Task brief =>
Each line below is to be copied out exactly, and none may be omitted.

++++ Record extracts ++++

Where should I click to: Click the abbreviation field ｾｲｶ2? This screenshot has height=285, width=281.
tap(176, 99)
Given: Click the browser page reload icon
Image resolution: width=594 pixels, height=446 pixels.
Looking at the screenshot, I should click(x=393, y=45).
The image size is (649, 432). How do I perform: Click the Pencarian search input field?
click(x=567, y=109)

++++

Problem solution =>
Where should I click to: Click the abbreviation field ｾｲｶ2? This screenshot has height=285, width=281.
tap(176, 99)
Given: Click the browser page reload icon
Image resolution: width=594 pixels, height=446 pixels.
Looking at the screenshot, I should click(x=393, y=45).
The image size is (649, 432). How do I perform: Click the Pencarian search input field?
click(x=567, y=109)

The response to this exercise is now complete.